Gender-Neutral Family-Friendly Policies: The Unintended Consequences for Women

Where are the senior women scholars? Universities have been concerned about the underrepresentation of women at senior tenured levels for more than twenty years, especially in the STEM (science, technology, engineering and math) disciplines. I wrote about several studies seeking to explain this dearth of senior women scholars in a previous article. In response to the underrepresentation of women, many of these institutions implemented gender-neutral family-friendly policies in the 1990s. Justin Wolfers, an economist writing for the New York Times, reports new research on the careers of economists in the United States that shows surprising, unintended consequences of these policies for female economists. Wolfers reports that in fact, some gender-neutral policies have advanced the careers of male economists at the expense of women’s careers, which is probably also true in other disciplines. The specific gender-neutral policy under investigation here is the tenure extension policy, which grants one extra year to the seven-year tenure process to both women and men for each child. The intention of this policy is to create some family-friendly flexibility in the early years of an academic career, when the pressure to achieve tenure (publish or perish) in order to keep an academic job collides with the years when young women and men are ready to start families. Wolfers reports that new research by three economists—Heather Antecol, Kelly Bedard, and Jenna Stearns—shows a significant differential impact of the tenure extension policy on the careers of women and men. These researchers compiled data on all untenured economists hired over the past twenty years at fifty leading economics departments. They then compared promotion rates at institutions with tenure extension policies to those without them. This is what they found:

  • Tenure extension policies resulted in a 19-point rise in the probability that a male economist would earn tenure at his first job.

### WRITTEN INSTRUCTION
Using the article on gender-neutral family-friendly policies, state whether each statement agrees with it: (a) the tenure extension policy grants the extra year to both women and men for each child; (b) the researchers gathered data from one hundred leading economics departments; (c) many institutions adopted gender-neutral family-friendly policies in the 1990s. For each, answer yes or no and quote the words of the article that decide it.

### AVAILABLE DATA
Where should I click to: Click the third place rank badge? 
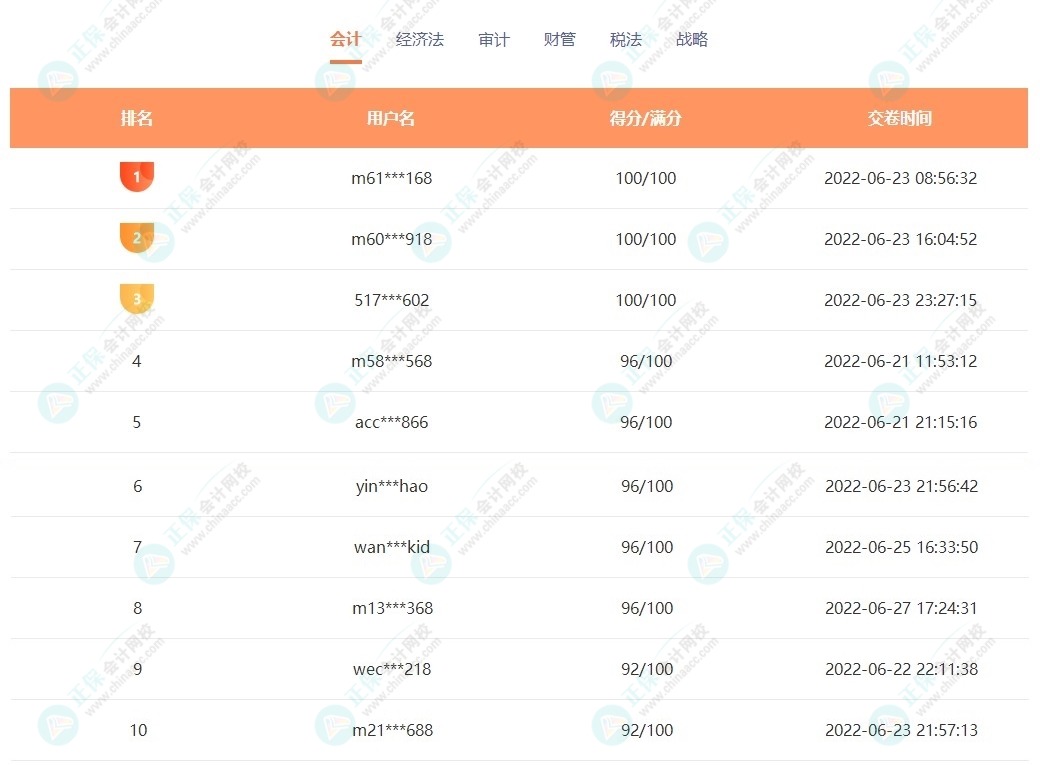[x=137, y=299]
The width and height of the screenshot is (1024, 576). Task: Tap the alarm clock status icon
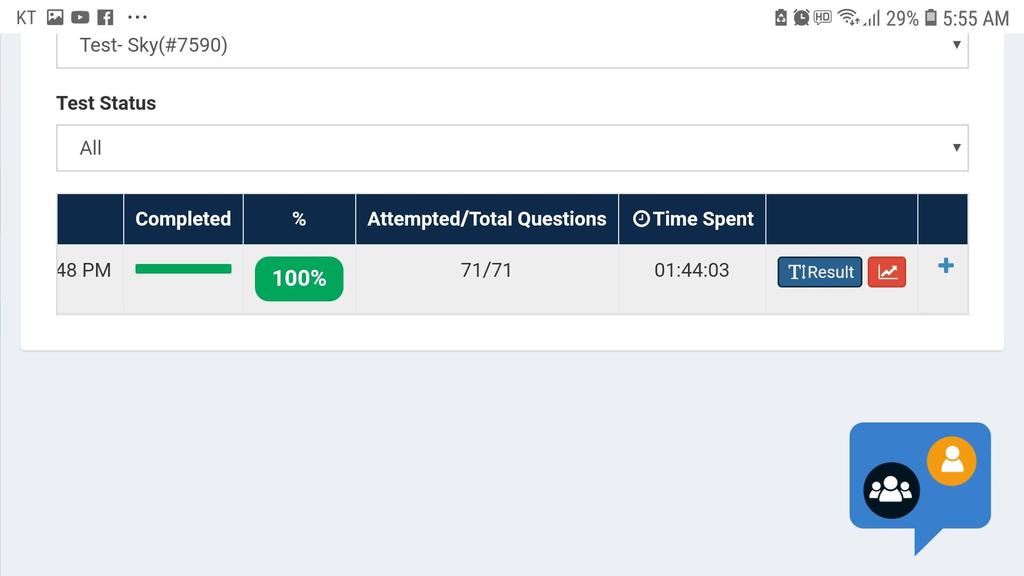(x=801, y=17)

### EXERCISE RESPONSE
(a) Yes: "grants one extra year to the seven-year tenure process to both women and men for each child"
(b) No: "fifty leading economics departments"
(c) Yes: "many of these institutions implemented gender-neutral family-friendly policies in the 1990s"